ELSEÑOR DEL JARDÍN
Él, con sus pies torpes, sus infinitos achaques, sus noventa años, sus
ojos pequeñitos, ensombrecidos por impenetrables cataratas, era, porque a mí
así me lo parecía, el Señor del Jardín.
Aristócrata de gestos, de palabras borradas por un evidente párkinson, colgado de una
descomunal pipa, a todas horas y por cualquier atajo del jardín, aparecía.
Mi nada, destinataria de sus torpes reverencias, lo saludaba, mitigando
así la fatiga de sus ojos turbios, donde
siempre rutilaba una lágrima, y con los míos pegados a los suyos como único horizonte de la hora, lo escuchaba.

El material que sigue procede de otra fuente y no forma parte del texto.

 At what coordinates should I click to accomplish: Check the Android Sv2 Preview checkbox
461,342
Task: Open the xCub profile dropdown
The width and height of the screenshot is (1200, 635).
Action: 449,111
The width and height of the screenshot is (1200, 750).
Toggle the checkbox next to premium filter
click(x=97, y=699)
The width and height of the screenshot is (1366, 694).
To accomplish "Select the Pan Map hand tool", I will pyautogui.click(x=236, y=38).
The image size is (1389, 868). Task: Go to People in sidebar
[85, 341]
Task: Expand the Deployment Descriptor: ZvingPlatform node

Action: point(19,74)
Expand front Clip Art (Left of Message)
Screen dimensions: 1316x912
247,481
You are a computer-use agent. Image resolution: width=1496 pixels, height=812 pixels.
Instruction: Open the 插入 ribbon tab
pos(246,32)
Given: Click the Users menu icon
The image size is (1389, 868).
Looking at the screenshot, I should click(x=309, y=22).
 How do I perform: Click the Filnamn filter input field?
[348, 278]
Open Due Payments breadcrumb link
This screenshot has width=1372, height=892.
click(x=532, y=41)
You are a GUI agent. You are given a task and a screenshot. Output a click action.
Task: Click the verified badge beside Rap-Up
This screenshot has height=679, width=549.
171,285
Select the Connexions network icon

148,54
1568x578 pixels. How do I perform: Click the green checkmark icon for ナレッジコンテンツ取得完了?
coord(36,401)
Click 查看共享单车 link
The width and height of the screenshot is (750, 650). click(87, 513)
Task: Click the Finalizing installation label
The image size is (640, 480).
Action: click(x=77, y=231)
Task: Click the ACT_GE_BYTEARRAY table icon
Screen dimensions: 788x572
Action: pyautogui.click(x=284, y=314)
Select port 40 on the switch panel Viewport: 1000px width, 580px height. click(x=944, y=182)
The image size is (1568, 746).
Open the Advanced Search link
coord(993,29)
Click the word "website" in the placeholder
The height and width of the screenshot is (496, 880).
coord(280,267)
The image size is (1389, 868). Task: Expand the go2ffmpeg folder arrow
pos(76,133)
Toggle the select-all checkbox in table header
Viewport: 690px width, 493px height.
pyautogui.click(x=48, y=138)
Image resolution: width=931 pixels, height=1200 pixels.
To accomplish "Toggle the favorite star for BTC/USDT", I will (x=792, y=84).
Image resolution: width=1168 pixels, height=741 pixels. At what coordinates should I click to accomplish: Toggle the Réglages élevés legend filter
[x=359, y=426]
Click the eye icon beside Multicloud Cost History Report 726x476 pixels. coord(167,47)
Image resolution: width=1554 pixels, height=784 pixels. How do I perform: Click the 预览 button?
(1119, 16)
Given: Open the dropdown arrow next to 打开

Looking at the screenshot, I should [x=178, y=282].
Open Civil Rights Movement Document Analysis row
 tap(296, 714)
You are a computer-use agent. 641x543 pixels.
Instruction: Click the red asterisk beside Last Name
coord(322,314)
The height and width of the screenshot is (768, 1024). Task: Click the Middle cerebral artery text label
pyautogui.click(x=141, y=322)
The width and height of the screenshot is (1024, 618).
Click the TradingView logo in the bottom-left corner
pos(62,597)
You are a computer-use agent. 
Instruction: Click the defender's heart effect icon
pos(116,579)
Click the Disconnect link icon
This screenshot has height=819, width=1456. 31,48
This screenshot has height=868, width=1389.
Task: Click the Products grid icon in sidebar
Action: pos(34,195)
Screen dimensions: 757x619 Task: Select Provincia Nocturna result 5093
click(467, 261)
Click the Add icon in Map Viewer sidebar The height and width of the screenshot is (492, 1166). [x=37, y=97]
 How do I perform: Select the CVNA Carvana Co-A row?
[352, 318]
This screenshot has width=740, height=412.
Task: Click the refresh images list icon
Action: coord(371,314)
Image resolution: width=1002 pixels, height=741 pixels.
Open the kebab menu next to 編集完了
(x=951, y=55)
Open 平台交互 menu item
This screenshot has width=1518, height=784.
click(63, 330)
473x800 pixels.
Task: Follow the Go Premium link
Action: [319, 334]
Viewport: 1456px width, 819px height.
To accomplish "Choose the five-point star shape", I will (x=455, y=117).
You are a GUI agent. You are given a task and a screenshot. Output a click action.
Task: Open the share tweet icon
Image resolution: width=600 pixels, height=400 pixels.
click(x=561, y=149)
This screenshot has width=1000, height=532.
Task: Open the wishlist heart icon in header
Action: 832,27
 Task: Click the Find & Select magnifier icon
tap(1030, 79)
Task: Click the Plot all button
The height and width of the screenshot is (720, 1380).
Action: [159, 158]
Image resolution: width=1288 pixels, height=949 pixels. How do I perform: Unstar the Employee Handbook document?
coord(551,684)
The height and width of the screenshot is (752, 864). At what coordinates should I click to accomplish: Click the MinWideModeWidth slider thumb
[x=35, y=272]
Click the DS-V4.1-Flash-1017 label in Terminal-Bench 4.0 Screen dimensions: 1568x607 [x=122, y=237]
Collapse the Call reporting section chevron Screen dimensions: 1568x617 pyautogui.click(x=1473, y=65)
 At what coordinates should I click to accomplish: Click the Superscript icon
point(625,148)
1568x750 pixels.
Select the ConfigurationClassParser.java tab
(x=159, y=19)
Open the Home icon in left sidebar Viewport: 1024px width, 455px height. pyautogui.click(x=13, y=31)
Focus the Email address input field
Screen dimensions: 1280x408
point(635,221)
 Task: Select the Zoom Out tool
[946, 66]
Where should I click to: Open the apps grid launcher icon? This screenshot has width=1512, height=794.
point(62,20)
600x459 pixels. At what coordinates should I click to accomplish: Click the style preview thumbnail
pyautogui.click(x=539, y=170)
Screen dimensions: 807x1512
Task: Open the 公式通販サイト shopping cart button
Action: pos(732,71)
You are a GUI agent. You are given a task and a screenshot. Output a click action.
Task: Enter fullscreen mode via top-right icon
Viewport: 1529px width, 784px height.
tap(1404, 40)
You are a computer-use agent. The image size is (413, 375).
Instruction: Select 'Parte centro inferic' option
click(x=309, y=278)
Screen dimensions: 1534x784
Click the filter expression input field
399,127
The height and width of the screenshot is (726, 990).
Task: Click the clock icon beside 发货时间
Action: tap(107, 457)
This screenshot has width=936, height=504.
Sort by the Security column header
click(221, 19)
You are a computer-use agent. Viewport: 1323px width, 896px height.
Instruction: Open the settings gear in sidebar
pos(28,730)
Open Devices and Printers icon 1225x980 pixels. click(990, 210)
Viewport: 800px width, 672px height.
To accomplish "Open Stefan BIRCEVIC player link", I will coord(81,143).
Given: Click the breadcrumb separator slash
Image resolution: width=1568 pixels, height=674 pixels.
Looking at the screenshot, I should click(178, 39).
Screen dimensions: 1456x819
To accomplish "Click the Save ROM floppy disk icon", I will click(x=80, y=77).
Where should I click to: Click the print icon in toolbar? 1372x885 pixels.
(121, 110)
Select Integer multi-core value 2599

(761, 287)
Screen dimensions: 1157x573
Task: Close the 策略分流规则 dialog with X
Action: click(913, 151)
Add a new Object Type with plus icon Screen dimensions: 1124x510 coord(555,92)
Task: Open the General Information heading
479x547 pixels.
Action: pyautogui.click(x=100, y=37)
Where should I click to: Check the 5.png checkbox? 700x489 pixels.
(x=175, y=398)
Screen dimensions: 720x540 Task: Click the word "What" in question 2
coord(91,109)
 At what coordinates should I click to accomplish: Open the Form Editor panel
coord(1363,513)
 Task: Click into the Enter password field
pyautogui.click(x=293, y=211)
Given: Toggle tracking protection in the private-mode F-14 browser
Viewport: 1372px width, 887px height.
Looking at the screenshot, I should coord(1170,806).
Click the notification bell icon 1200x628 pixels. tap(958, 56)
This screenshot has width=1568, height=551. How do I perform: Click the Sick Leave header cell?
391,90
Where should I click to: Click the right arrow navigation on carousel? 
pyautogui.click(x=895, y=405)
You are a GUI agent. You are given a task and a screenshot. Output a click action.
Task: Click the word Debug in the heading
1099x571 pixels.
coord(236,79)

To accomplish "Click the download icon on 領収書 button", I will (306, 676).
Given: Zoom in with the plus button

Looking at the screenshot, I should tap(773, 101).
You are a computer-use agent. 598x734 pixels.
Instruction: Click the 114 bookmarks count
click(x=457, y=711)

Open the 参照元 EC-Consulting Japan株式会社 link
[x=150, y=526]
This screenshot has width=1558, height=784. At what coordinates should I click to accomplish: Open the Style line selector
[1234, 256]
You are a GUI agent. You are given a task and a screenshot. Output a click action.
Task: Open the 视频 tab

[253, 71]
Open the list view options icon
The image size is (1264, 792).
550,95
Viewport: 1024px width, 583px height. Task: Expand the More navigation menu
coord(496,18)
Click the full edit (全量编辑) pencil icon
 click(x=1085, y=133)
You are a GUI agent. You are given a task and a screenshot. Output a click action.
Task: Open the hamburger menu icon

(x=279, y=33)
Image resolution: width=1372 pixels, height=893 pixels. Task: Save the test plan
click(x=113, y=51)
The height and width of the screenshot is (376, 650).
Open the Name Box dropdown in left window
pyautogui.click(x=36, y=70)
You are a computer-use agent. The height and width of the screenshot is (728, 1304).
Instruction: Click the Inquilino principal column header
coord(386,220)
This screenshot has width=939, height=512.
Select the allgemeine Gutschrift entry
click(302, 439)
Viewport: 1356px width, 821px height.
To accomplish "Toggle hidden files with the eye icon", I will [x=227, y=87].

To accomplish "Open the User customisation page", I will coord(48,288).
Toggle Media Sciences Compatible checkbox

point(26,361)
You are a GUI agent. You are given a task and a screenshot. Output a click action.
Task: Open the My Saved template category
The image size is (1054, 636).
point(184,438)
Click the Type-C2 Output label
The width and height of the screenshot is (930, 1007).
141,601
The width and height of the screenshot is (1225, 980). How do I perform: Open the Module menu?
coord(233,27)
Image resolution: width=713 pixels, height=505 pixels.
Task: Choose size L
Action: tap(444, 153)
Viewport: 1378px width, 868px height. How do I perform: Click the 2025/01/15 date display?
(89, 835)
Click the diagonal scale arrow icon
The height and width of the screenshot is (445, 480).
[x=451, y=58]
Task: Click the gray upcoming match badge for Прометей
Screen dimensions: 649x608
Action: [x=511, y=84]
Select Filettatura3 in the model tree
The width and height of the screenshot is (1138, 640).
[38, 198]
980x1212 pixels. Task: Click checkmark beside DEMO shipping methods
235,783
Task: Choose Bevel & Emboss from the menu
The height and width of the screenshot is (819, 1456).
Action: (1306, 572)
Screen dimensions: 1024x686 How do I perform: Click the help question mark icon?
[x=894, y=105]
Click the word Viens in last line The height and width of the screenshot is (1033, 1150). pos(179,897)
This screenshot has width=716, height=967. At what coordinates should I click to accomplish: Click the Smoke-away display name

Sí, entre temblores, trataba de contarme, sin cesar de limpiarse una lágrima, su honorable pasado; su realidad presente,
Un día, el Señor del Jardín, se fue para siempre. Alguien que paseaba me
miró y exclamó: ya entregó la cuchara.
Era otoño. Los trenes, en trepidante zig-zag cruzaban irreverentes el
silencio del jardín. Un niño paseaba en
bicicleta por el albero. El señor del jardín se fue y mis paseos se tornaron
hojas secas bajo mis pies, revoleteo de papeles, despedida de pájaros emigrantes
y un vacío que me calaba el alma.
En el majestuoso tronco de una palmera escribí su nombre: Mariano.
Y en mi alma, una vez más: ¡hasta mañana, amigo! Espérame.